*OBJECTIF DE L'EXERCICE*
Remplacez « info icon » par « information icon » dans la partie qui s'ouvre sur la ligne contenant « You are a computer-use agent. Viewport: 767px » et se ferme sur celle contenant « point(497,278) », puis recopiez cette partie sans rien modifier d'autre. Laissez les images de côté dans votre réponse.

*DONNÉES FOURNIES*

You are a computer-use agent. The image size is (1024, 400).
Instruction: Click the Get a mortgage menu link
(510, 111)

* * *

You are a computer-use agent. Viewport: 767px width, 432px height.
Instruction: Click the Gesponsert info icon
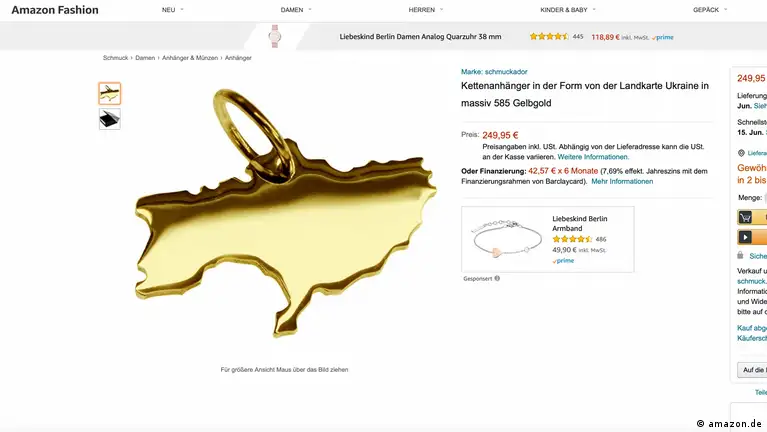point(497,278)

...

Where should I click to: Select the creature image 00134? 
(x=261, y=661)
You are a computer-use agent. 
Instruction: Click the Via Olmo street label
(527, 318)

*CORRIGÉ DE L'EXERCICE*
You are a computer-use agent. Viewport: 767px width, 432px height.
Instruction: Click the Gesponsert information icon
point(497,278)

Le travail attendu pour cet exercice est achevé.